Dataset rows
#####

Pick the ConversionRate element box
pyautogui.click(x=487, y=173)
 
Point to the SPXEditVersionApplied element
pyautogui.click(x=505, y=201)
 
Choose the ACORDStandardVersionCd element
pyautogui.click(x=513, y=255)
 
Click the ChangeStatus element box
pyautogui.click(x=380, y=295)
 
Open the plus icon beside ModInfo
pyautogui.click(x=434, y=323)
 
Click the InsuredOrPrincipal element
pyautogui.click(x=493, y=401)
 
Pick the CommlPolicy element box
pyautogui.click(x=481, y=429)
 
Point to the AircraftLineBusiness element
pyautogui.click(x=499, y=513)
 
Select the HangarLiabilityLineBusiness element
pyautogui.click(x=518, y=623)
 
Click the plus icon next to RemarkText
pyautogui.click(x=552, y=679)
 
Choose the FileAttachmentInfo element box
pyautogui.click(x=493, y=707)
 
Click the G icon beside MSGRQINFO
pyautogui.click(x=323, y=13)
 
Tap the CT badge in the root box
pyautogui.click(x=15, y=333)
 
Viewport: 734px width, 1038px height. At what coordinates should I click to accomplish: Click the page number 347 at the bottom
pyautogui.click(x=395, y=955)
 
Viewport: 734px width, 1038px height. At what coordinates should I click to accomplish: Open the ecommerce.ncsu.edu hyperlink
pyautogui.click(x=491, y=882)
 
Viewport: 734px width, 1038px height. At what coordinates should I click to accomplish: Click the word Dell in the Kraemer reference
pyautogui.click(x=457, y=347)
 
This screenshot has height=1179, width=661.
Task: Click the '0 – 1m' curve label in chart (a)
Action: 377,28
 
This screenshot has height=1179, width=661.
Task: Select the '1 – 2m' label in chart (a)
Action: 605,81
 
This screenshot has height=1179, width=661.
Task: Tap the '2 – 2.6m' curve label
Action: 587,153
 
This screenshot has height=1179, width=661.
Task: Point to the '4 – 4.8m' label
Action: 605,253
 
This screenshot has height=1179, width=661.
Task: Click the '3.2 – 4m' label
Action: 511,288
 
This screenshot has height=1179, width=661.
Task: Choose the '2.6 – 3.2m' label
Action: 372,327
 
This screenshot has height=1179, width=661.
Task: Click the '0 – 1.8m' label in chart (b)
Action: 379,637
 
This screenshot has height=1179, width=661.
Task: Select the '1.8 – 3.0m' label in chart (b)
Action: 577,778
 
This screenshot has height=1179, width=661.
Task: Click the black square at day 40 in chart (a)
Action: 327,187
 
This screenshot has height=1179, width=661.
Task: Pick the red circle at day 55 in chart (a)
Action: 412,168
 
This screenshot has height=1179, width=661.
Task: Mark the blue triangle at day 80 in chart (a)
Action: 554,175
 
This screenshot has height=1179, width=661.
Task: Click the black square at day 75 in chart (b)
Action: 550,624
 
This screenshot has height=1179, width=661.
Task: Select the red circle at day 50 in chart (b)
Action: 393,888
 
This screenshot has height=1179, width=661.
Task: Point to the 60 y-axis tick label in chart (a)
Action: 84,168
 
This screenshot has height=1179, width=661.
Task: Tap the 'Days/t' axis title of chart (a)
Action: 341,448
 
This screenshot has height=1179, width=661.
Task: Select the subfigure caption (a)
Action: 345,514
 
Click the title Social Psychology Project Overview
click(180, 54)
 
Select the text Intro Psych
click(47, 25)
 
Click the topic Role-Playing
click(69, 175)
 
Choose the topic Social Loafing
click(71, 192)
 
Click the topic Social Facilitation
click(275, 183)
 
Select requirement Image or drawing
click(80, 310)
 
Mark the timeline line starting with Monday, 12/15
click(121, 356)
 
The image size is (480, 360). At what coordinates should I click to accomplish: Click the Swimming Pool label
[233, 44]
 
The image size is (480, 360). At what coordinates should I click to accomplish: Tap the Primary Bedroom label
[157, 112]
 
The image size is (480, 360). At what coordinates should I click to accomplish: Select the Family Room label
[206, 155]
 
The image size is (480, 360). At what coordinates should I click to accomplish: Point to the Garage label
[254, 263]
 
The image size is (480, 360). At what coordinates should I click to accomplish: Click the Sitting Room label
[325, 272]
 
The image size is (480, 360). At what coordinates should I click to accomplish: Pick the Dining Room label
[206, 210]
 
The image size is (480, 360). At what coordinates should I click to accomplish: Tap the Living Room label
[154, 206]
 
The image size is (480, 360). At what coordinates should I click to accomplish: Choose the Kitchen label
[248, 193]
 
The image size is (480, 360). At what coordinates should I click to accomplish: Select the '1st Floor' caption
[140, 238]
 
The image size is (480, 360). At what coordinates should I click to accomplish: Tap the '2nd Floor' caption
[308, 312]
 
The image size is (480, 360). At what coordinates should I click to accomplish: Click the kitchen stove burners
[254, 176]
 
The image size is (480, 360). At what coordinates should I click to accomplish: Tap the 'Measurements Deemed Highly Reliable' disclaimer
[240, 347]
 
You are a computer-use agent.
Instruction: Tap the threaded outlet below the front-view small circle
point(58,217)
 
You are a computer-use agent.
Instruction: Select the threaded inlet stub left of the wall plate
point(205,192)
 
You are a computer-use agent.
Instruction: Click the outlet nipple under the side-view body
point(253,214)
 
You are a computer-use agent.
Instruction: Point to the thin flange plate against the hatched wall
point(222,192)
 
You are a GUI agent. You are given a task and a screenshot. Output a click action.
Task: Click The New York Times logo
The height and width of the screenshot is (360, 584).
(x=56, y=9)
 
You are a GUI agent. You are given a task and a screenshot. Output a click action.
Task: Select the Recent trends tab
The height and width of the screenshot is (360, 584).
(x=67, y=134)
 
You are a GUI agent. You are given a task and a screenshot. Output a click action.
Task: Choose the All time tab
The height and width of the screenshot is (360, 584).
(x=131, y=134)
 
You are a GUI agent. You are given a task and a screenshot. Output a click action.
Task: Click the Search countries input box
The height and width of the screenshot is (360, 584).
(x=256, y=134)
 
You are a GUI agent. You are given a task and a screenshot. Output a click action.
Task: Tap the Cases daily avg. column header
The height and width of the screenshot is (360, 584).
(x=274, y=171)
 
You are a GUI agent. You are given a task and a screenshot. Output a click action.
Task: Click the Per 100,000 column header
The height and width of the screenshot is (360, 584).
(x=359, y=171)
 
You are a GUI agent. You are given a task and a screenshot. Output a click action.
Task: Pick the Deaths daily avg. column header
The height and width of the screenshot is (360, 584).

#####

DIRECTIVE
Reproduce every one of the lines above word for word, from the first to the last.

SOLUTION
Pick the ConversionRate element box
pyautogui.click(x=487, y=173)
 
Point to the SPXEditVersionApplied element
pyautogui.click(x=505, y=201)
 
Choose the ACORDStandardVersionCd element
pyautogui.click(x=513, y=255)
 
Click the ChangeStatus element box
pyautogui.click(x=380, y=295)
 
Open the plus icon beside ModInfo
pyautogui.click(x=434, y=323)
 
Click the InsuredOrPrincipal element
pyautogui.click(x=493, y=401)
 
Pick the CommlPolicy element box
pyautogui.click(x=481, y=429)
 
Point to the AircraftLineBusiness element
pyautogui.click(x=499, y=513)
 
Select the HangarLiabilityLineBusiness element
pyautogui.click(x=518, y=623)
 
Click the plus icon next to RemarkText
pyautogui.click(x=552, y=679)
 
Choose the FileAttachmentInfo element box
pyautogui.click(x=493, y=707)
 
Click the G icon beside MSGRQINFO
pyautogui.click(x=323, y=13)
 
Tap the CT badge in the root box
pyautogui.click(x=15, y=333)
 
Viewport: 734px width, 1038px height. At what coordinates should I click to accomplish: Click the page number 347 at the bottom
pyautogui.click(x=395, y=955)
 
Viewport: 734px width, 1038px height. At what coordinates should I click to accomplish: Open the ecommerce.ncsu.edu hyperlink
pyautogui.click(x=491, y=882)
 
Viewport: 734px width, 1038px height. At what coordinates should I click to accomplish: Click the word Dell in the Kraemer reference
pyautogui.click(x=457, y=347)
 
This screenshot has height=1179, width=661.
Task: Click the '0 – 1m' curve label in chart (a)
Action: 377,28
 
This screenshot has height=1179, width=661.
Task: Select the '1 – 2m' label in chart (a)
Action: 605,81
 
This screenshot has height=1179, width=661.
Task: Tap the '2 – 2.6m' curve label
Action: 587,153
 
This screenshot has height=1179, width=661.
Task: Point to the '4 – 4.8m' label
Action: 605,253
 
This screenshot has height=1179, width=661.
Task: Click the '3.2 – 4m' label
Action: 511,288
 
This screenshot has height=1179, width=661.
Task: Choose the '2.6 – 3.2m' label
Action: 372,327
 
This screenshot has height=1179, width=661.
Task: Click the '0 – 1.8m' label in chart (b)
Action: 379,637
 
This screenshot has height=1179, width=661.
Task: Select the '1.8 – 3.0m' label in chart (b)
Action: 577,778
 
This screenshot has height=1179, width=661.
Task: Click the black square at day 40 in chart (a)
Action: 327,187
 
This screenshot has height=1179, width=661.
Task: Pick the red circle at day 55 in chart (a)
Action: 412,168
 
This screenshot has height=1179, width=661.
Task: Mark the blue triangle at day 80 in chart (a)
Action: 554,175
 
This screenshot has height=1179, width=661.
Task: Click the black square at day 75 in chart (b)
Action: 550,624
 
This screenshot has height=1179, width=661.
Task: Select the red circle at day 50 in chart (b)
Action: 393,888
 
This screenshot has height=1179, width=661.
Task: Point to the 60 y-axis tick label in chart (a)
Action: 84,168
 
This screenshot has height=1179, width=661.
Task: Tap the 'Days/t' axis title of chart (a)
Action: 341,448
 
This screenshot has height=1179, width=661.
Task: Select the subfigure caption (a)
Action: 345,514
 
Click the title Social Psychology Project Overview
click(180, 54)
 
Select the text Intro Psych
click(47, 25)
 
Click the topic Role-Playing
click(69, 175)
 
Choose the topic Social Loafing
click(71, 192)
 
Click the topic Social Facilitation
click(275, 183)
 
Select requirement Image or drawing
click(80, 310)
 
Mark the timeline line starting with Monday, 12/15
click(121, 356)
 
The image size is (480, 360). At what coordinates should I click to accomplish: Click the Swimming Pool label
[233, 44]
 
The image size is (480, 360). At what coordinates should I click to accomplish: Tap the Primary Bedroom label
[157, 112]
 
The image size is (480, 360). At what coordinates should I click to accomplish: Select the Family Room label
[206, 155]
 
The image size is (480, 360). At what coordinates should I click to accomplish: Point to the Garage label
[254, 263]
 
The image size is (480, 360). At what coordinates should I click to accomplish: Click the Sitting Room label
[325, 272]
 
The image size is (480, 360). At what coordinates should I click to accomplish: Pick the Dining Room label
[206, 210]
 
The image size is (480, 360). At what coordinates should I click to accomplish: Tap the Living Room label
[154, 206]
 
The image size is (480, 360). At what coordinates should I click to accomplish: Choose the Kitchen label
[248, 193]
 
The image size is (480, 360). At what coordinates should I click to accomplish: Select the '1st Floor' caption
[140, 238]
 
The image size is (480, 360). At what coordinates should I click to accomplish: Tap the '2nd Floor' caption
[308, 312]
 
The image size is (480, 360). At what coordinates should I click to accomplish: Click the kitchen stove burners
[254, 176]
 
The image size is (480, 360). At what coordinates should I click to accomplish: Tap the 'Measurements Deemed Highly Reliable' disclaimer
[240, 347]
 
You are a computer-use agent.
Instruction: Tap the threaded outlet below the front-view small circle
point(58,217)
 
You are a computer-use agent.
Instruction: Select the threaded inlet stub left of the wall plate
point(205,192)
 
You are a computer-use agent.
Instruction: Click the outlet nipple under the side-view body
point(253,214)
 
You are a computer-use agent.
Instruction: Point to the thin flange plate against the hatched wall
point(222,192)
 
You are a GUI agent. You are given a task and a screenshot. Output a click action.
Task: Click The New York Times logo
The height and width of the screenshot is (360, 584).
(x=56, y=9)
 
You are a GUI agent. You are given a task and a screenshot. Output a click action.
Task: Select the Recent trends tab
The height and width of the screenshot is (360, 584).
(x=67, y=134)
 
You are a GUI agent. You are given a task and a screenshot. Output a click action.
Task: Choose the All time tab
The height and width of the screenshot is (360, 584).
(x=131, y=134)
 
You are a GUI agent. You are given a task and a screenshot. Output a click action.
Task: Click the Search countries input box
The height and width of the screenshot is (360, 584).
(x=256, y=134)
 
You are a GUI agent. You are given a task and a screenshot. Output a click action.
Task: Tap the Cases daily avg. column header
The height and width of the screenshot is (360, 584).
(x=274, y=171)
 
You are a GUI agent. You are given a task and a screenshot. Output a click action.
Task: Click the Per 100,000 column header
The height and width of the screenshot is (360, 584).
(x=359, y=171)
 
You are a GUI agent. You are given a task and a screenshot. Output a click action.
Task: Pick the Deaths daily avg. column header
The height and width of the screenshot is (360, 584).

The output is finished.